The answer, of course, is anyone’s guess. But next week we start another round of updates to monthly US housing data beginning Tuesday when the Census Bureau releases August 2011 housing starts statistics. The market will be looking for any indication that housing is finally rebounding, simply stabilizing at recent lows, or falling deeper into a slump.
As we have noted before, in most economic recoveries residential construction leads the general economic recovery. Home purchases are very sensitive to interest rates, which tend to be their lowest at the end of a recession as monetary policy is often set to stimulate demand through lower rates. As a result, interest sensitive purchases are the first to rebound at the start of a recovery, with big ticket items such as homes and automobiles leading the way.

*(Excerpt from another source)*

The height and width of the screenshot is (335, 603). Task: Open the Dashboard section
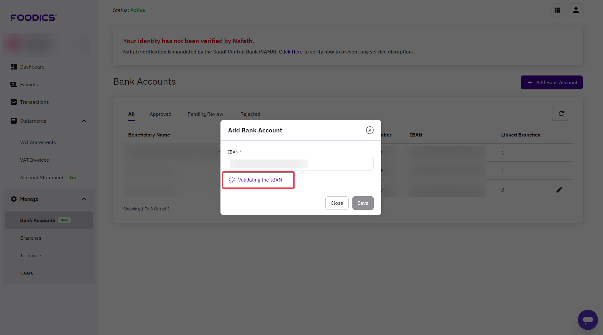pyautogui.click(x=32, y=67)
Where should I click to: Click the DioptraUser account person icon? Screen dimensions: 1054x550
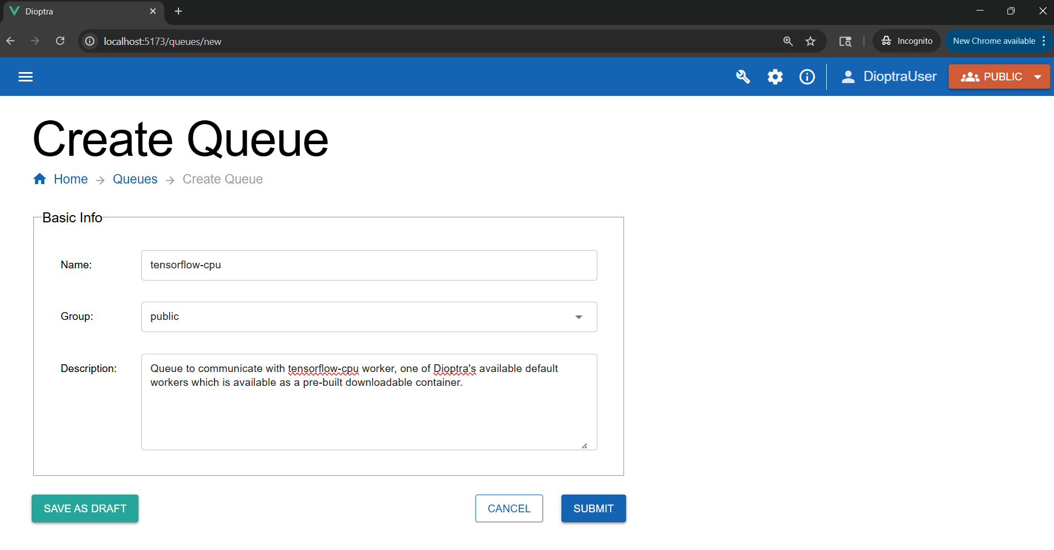(x=848, y=77)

As seen in the chart below, housing starts, both total and single-family, remain around their 30-year lows. In March 2009, single family housing starts reached their lowest level in more than 30 years, registering just 353,000 units on a seasonally-adjusted basis. As of the July 2011 report, they were only at 425,000. To put this into perspective, the average over the 30-year time period is about 1,075,000, or about 2.5 times the current rate. This housing crisis has clearly been significant enough that even low interest rates (average 30-year conventional mortgage about 4.2%) cannot create new construction, whether due to fear among buyers or tightening credit standards among lenders. We have a long recovery ahead of us, when it begins remains the big question.